U.S. Customs and Immigration Enforcement’s ability to gather and share intelligence data, conduct the investigations needed to guard the nation’s borders against terrorists and enforce immigration law is being challenged by a growing number of ICE supervisors and agents.
Both supervisory and rank-and-file personnel, in numerous interviews, said the Department of Homeland Security agency is overwhelmed by low morale, mismanagement and the lack of a clearly defined mission, and said the lack of effective leadership threatens its ability to defend the United States against a new terrorist attack.
At least two congressional committees are reviewing the accusations and have met with ICE supervisors and agents to discuss the matter.
“Serious accusations have been made and there is a concerted effort under way to determine their validity and, more importantly, find out how they impact the country’s ability to fight the war on terrorism,” said one congressional investigator. “The complaints are specific and widespread. We take them seriously.”

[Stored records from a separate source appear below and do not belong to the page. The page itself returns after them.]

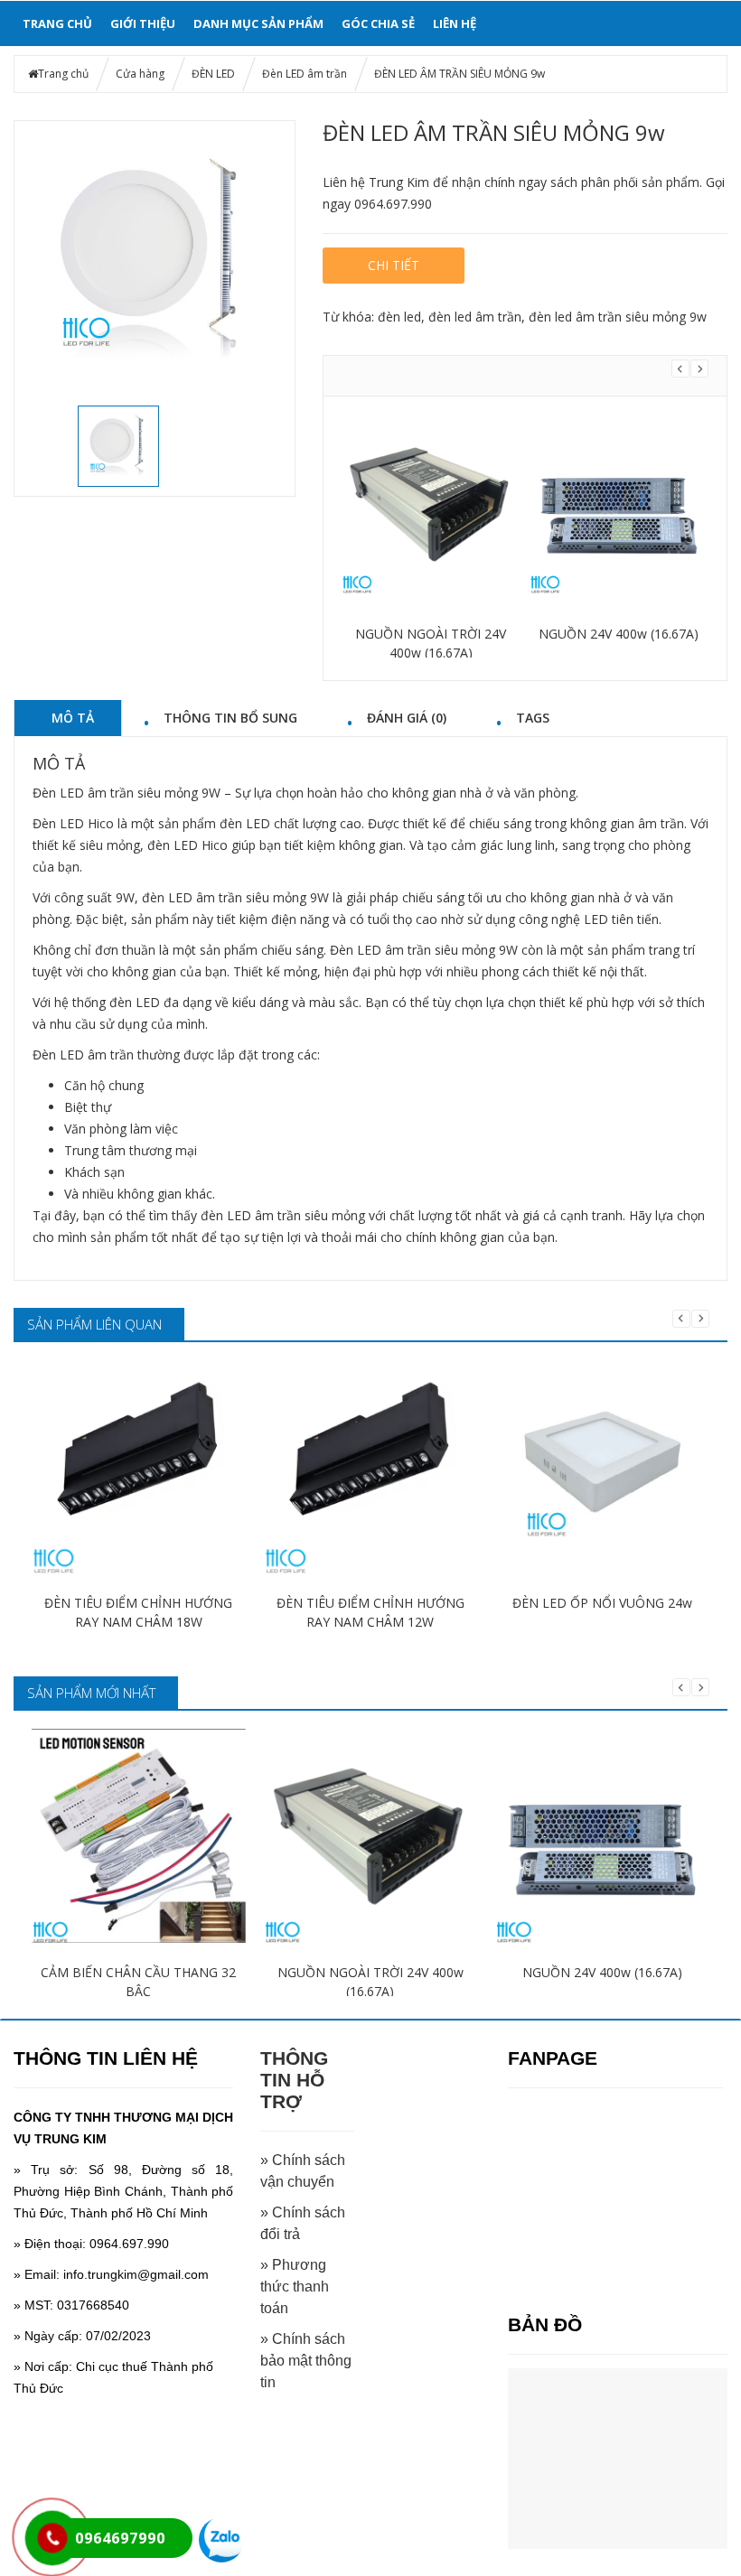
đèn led (399, 316)
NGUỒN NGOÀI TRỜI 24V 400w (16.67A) (430, 643)
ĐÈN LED (213, 73)
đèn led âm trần (474, 316)
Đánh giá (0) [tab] (406, 717)
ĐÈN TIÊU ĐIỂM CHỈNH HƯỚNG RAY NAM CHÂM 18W (138, 1612)
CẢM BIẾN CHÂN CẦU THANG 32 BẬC (138, 1982)
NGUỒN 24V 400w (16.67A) (619, 633)
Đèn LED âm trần (304, 73)
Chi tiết (393, 265)
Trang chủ (57, 23)
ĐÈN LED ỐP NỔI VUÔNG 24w (602, 1602)
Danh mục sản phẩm (258, 23)
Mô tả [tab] (73, 717)
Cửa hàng (140, 73)
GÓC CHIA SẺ (378, 23)
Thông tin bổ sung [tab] (230, 717)
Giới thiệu (142, 23)
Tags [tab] (532, 717)
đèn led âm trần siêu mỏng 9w (618, 316)
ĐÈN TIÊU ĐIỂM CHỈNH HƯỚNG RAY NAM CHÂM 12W (370, 1612)
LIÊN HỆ (454, 23)
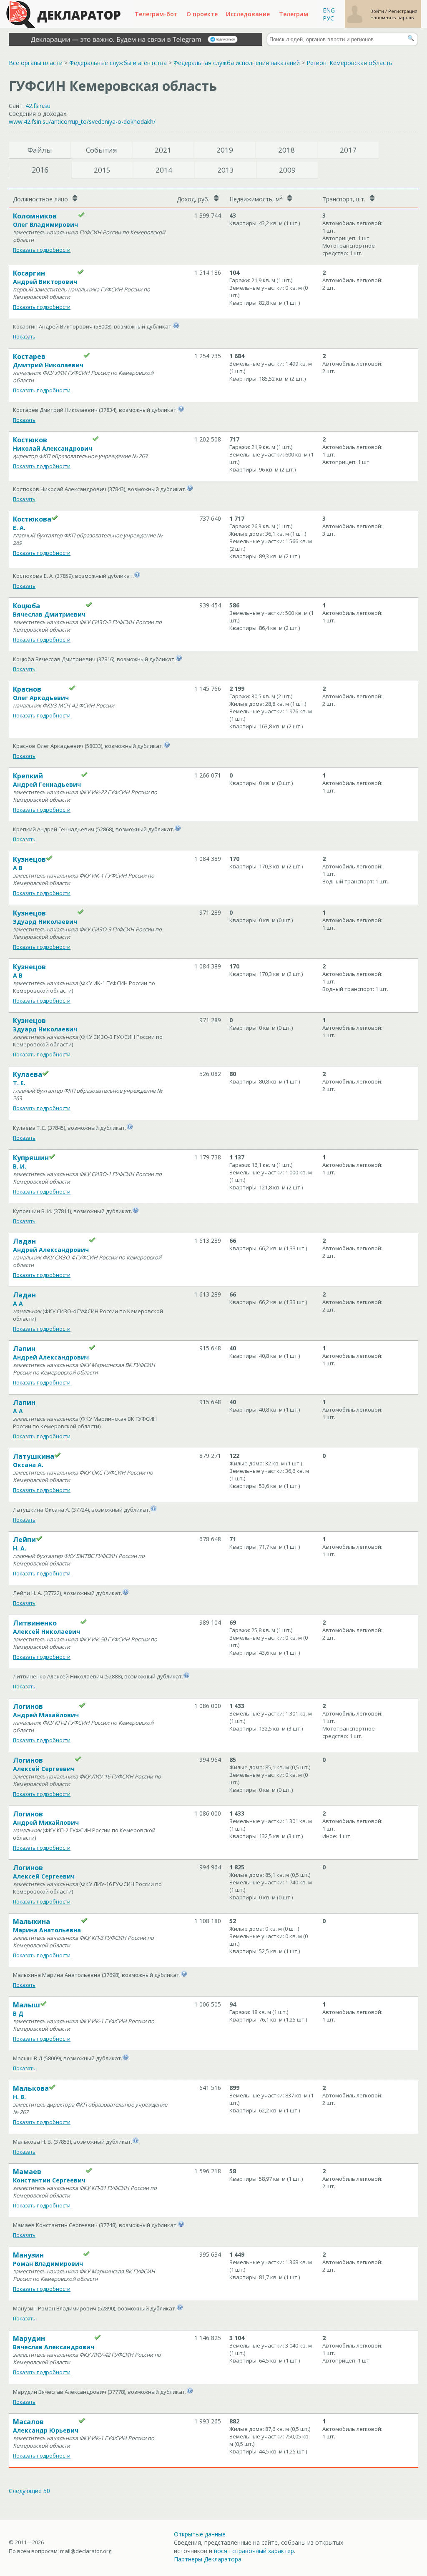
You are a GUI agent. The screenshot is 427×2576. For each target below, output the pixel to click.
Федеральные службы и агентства (118, 63)
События (101, 150)
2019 (224, 150)
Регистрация (402, 11)
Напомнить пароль (392, 17)
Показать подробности (41, 249)
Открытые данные (200, 2534)
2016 (40, 170)
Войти (377, 11)
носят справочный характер (254, 2551)
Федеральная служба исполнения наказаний (236, 63)
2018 (286, 150)
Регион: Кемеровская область (349, 63)
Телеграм (293, 14)
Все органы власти (36, 63)
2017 (348, 150)
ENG (329, 10)
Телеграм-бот (156, 14)
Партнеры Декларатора (207, 2559)
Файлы (40, 150)
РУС (328, 18)
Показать (24, 336)
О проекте (202, 14)
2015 (102, 170)
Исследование (248, 14)
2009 (287, 170)
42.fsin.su (37, 106)
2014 (164, 170)
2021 (163, 150)
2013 (225, 170)
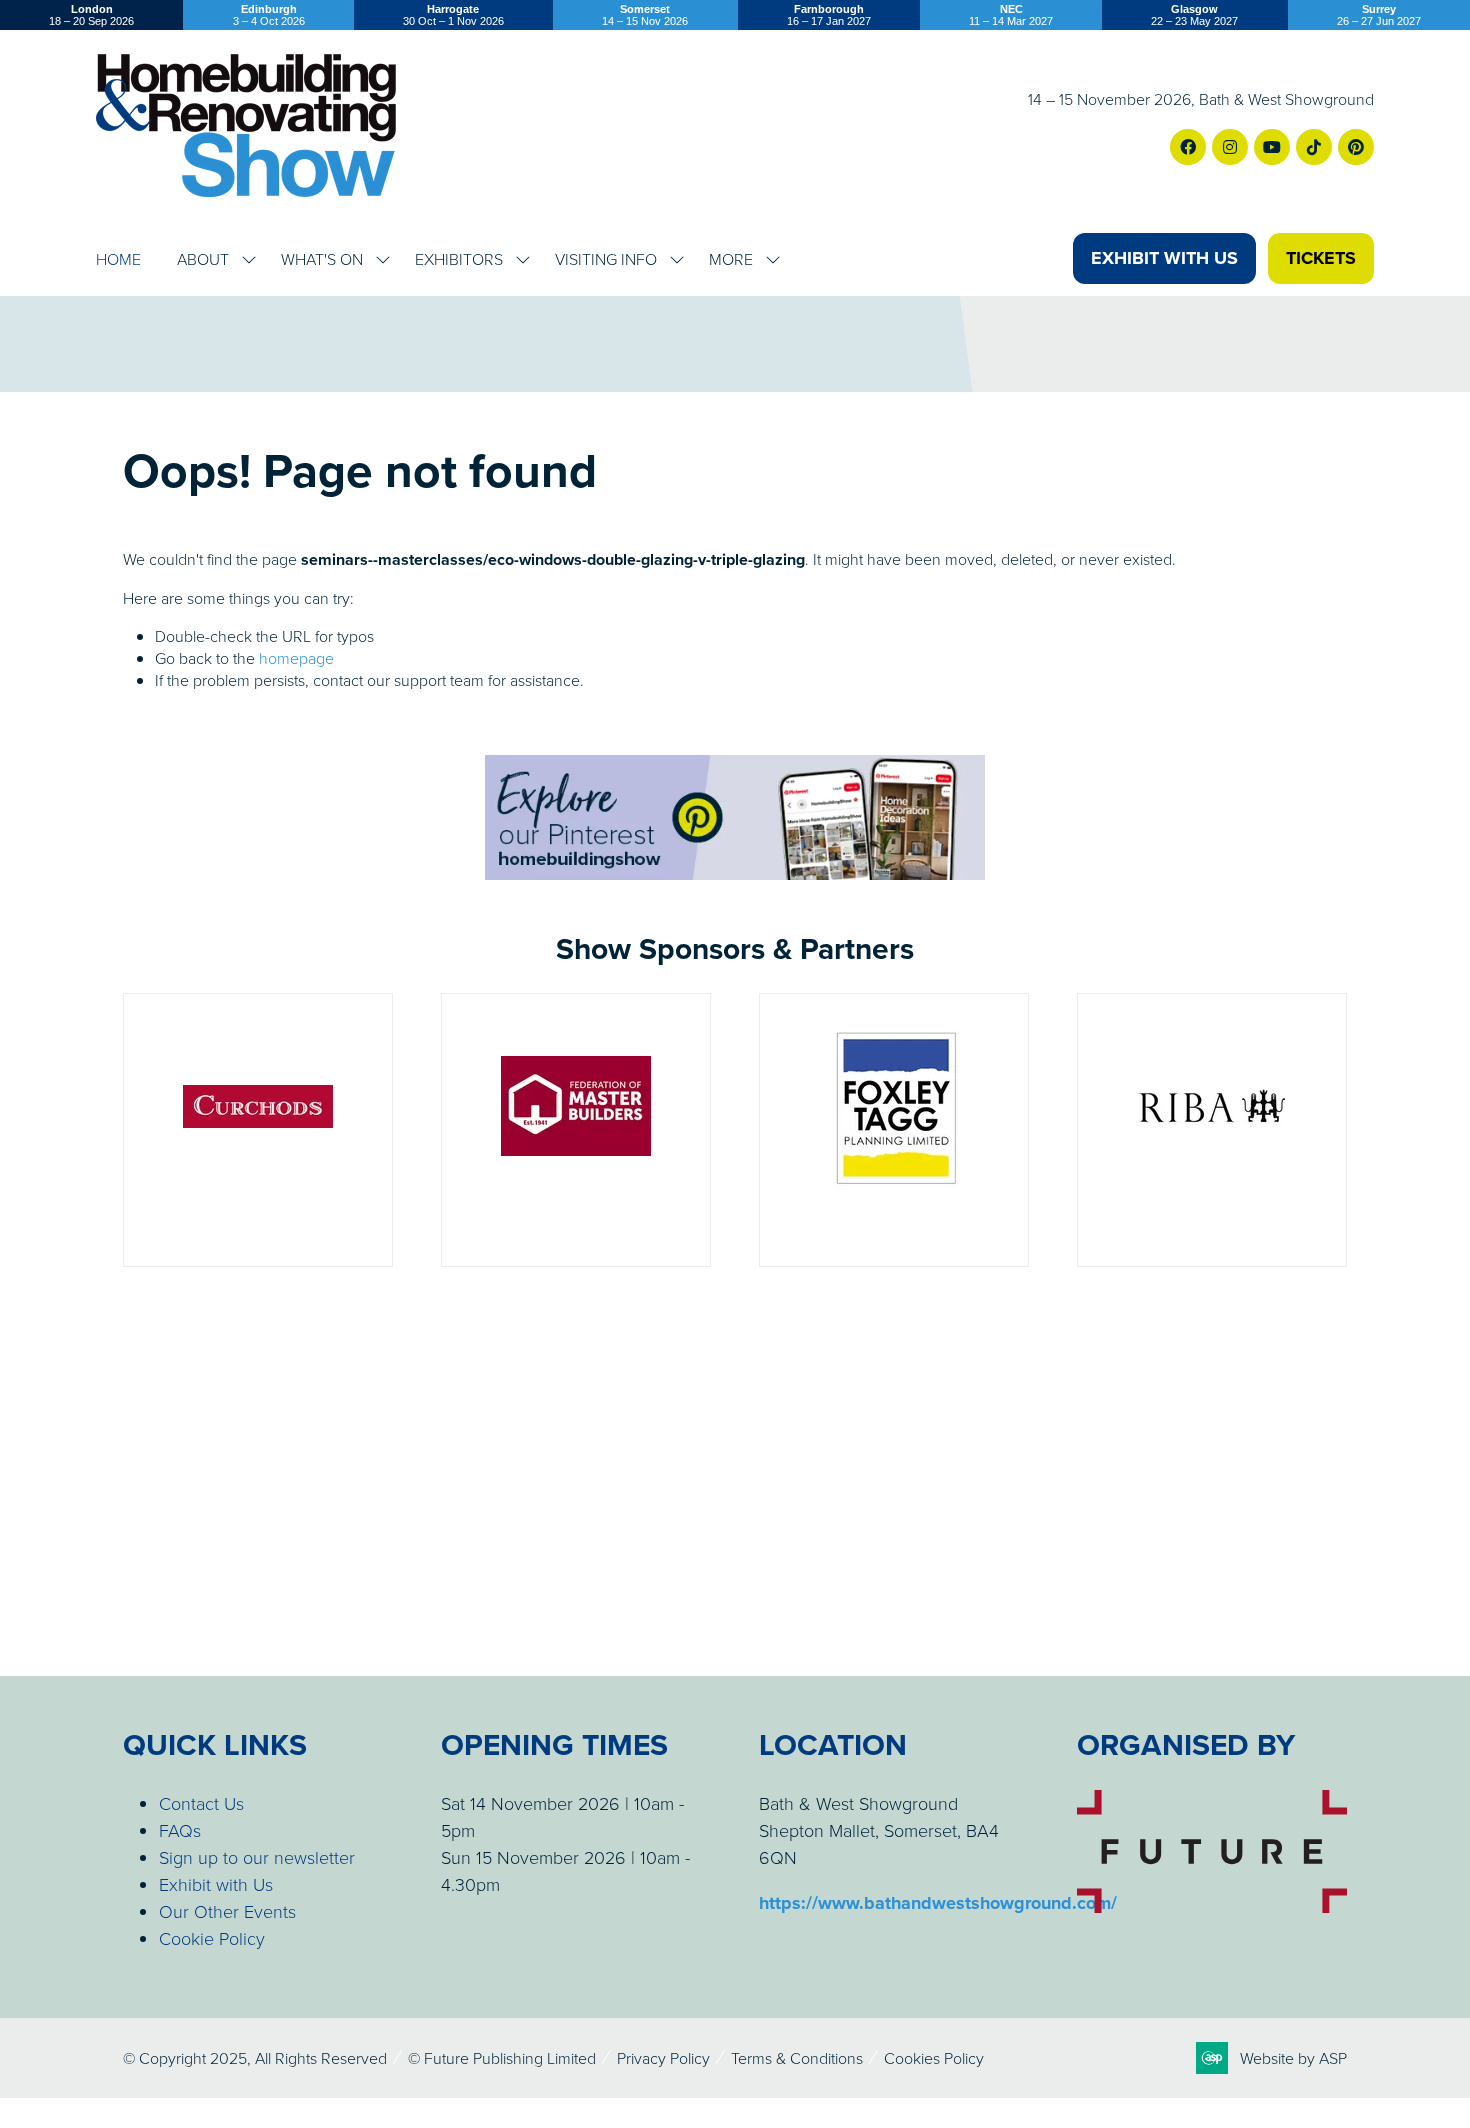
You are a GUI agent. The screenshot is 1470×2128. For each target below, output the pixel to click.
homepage (296, 658)
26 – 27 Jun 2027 (1379, 15)
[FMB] (576, 1130)
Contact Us (201, 1803)
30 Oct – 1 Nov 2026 (453, 15)
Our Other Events (227, 1911)
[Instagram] (1230, 147)
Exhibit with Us (216, 1884)
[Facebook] (1188, 147)
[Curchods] (258, 1130)
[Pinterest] (1356, 147)
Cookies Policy (934, 2058)
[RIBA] (1212, 1130)
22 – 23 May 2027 (1194, 15)
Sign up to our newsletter (257, 1857)
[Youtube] (1272, 147)
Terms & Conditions (797, 2058)
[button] (1164, 258)
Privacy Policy (663, 2058)
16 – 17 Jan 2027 (829, 15)
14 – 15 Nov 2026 (645, 15)
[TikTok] (1314, 147)
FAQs (180, 1830)
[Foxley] (894, 1130)
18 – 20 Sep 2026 (91, 15)
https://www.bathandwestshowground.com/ (938, 1903)
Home (118, 259)
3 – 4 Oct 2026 (269, 15)
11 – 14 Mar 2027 (1011, 15)
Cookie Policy (212, 1938)
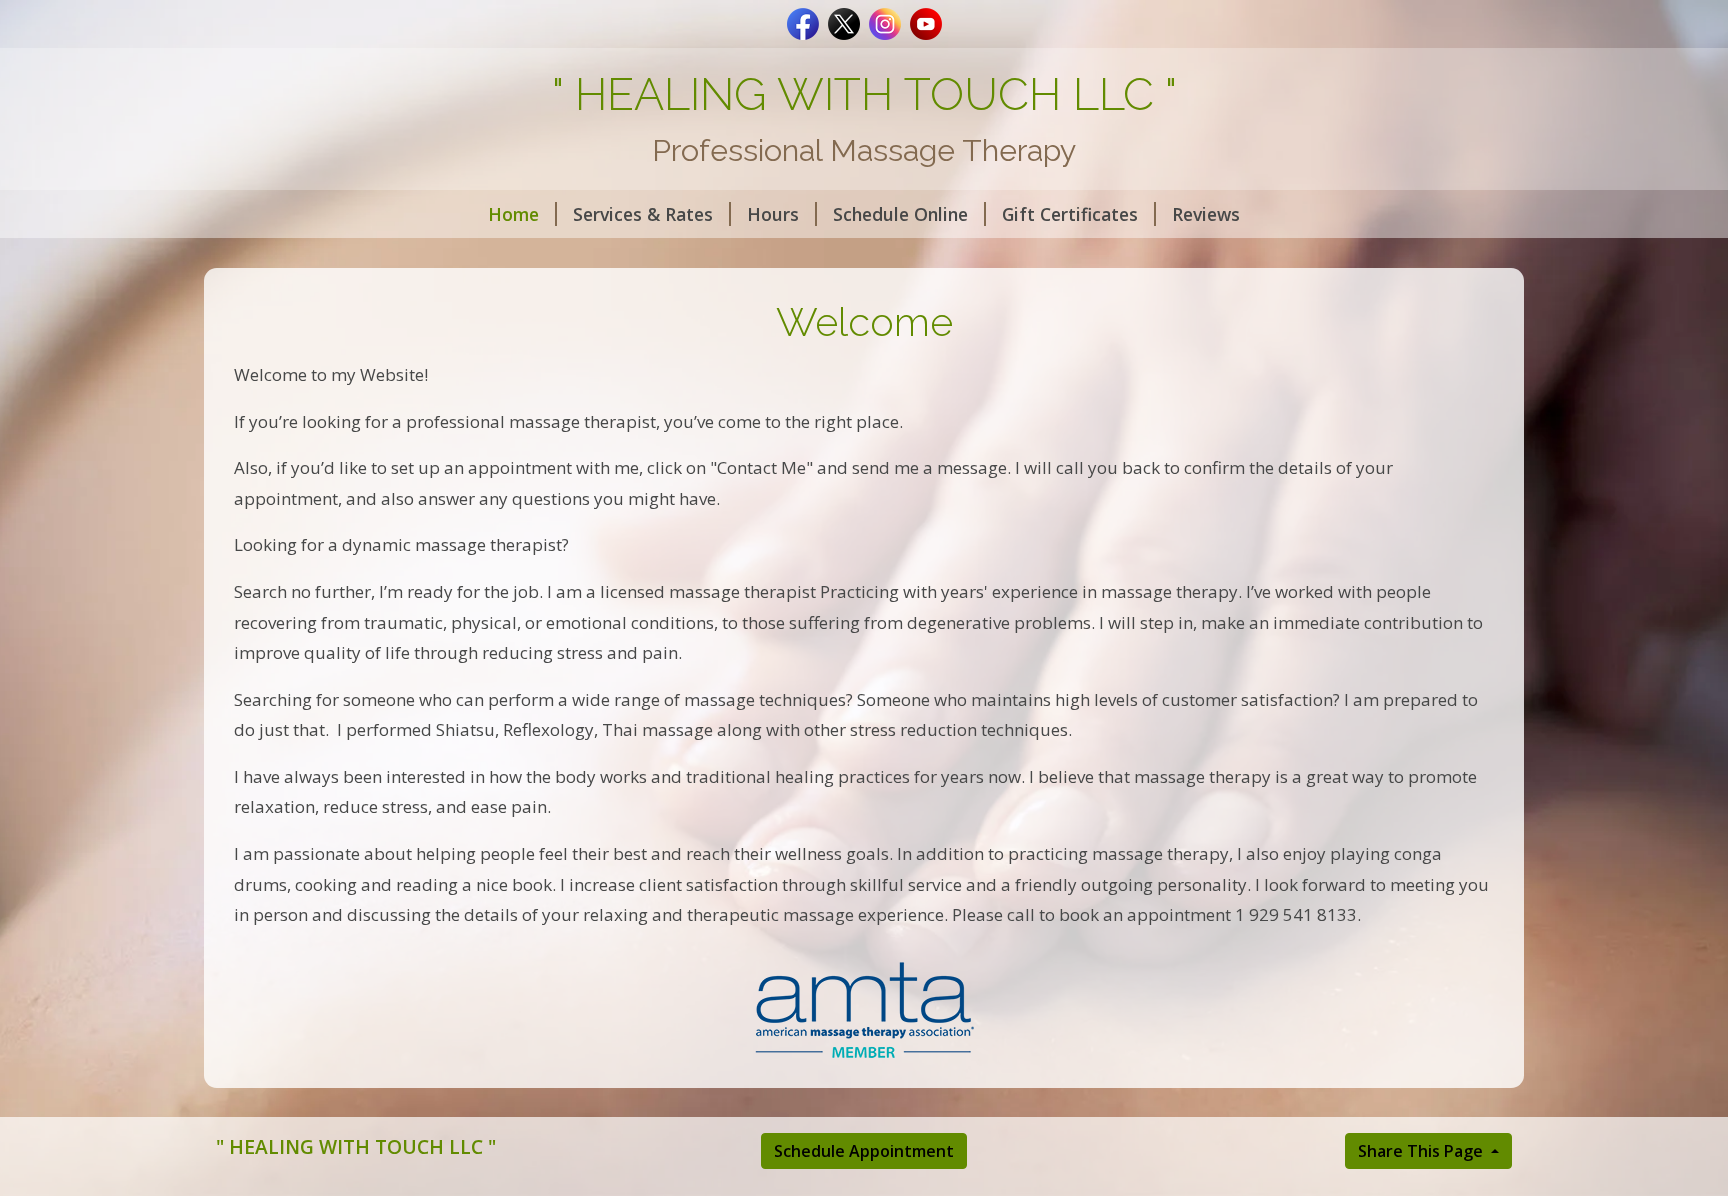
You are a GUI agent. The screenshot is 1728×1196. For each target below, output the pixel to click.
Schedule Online (900, 214)
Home (513, 214)
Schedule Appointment (864, 1151)
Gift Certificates (1070, 214)
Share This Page (1422, 1151)
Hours (773, 214)
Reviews (1206, 214)
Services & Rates (643, 214)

ICE supervisors and agents say they are worried about, among other things, management decisions that have muddled long-standing chains of command; the assignment of patrol agents and inspectors to one agency and investigators to another; and the misuse of computer systems that had been effective for everything from inspections, investigations and data collection to in-house networking and personnel matters.
They questioned whether ICE has sought to maintain the legacy of its predecessor, the U.S. Customs Service, which developed an expertise in smuggling and money-laundering investigations, and said they doubted the new agency is committed to enforcing immigration law, particularly in the nation’s interior, where 10 million illegals live.
Less than two years after ICE was created, discontent among supervisors and rank-and-file agents has spread from quiet chatter in locker rooms and patrol vehicles to open rebellion in its field and regional offices.
Letters and e-mails sent by ICE personnel to members of Congress show that many think significant leadership shortfalls have translated into low morale.
One e-mail delivered to congressional investigators said field agents “desperately require a set of goals that relate to terrorist investigations and protecting our borders,” but because the ICE leadership has failed to accomplish that goal in the 20 months since the agency was created, they have “no respect or confidence in their ability to do so.”
Much of the criticism targets Asa Hutchinson, Homeland Security undersecretary for border and transportation security, who oversees ICE, and ICE Assistant Secretary Michael J. Garcia, who heads the agency.
The supervisors and agents said the two had done little to help the complicated reorganization of several law-enforcement agencies into a single body, while others said they let the agency’s investigative functions erode, even though ICE is billed as the investigative arm of Homeland Security.
Mr. Hutchinson has said ICE has made “great strides,” despite problems associated with the complex merger of agencies. Mr. Garcia described the transition as “unprecedented,” saying that regardless of a lack of adequate funding for manpower, resources and equipment, he was confident ICE was moving forward.
“It has taken time to find out ICE’s role in preventing a new act of terrorism, where we fit in the overall picture, how we learn and adapt, what tools we need to get the job done, and how to use them more aggressively,” Mr. Garcia said. “But look at the service they have performed despite those uncertainties. We have come a very long way in a very short time.”
But an ICE supervisor who heads a major field office said agents assigned to combat terrorism think the dismantling of Customs has led to a serious breach of national security, one that top department officials have yet to address. He said at a time that Customs and the FBI were seeking to allow a freer flow of intelligence data, Homeland Security “is erecting walls and roadblocks between itself.”
Matthew L. Issman, national legislative vice president of the Federal Law Enforcement Officers Association (FLEOA), which represents 25,000 federal agents in 57 agencies, including those at ICE, said that major “systemic issues and concerns” raised by agents and forwarded to members of Congress show the agency is suffering from a serious morale problem.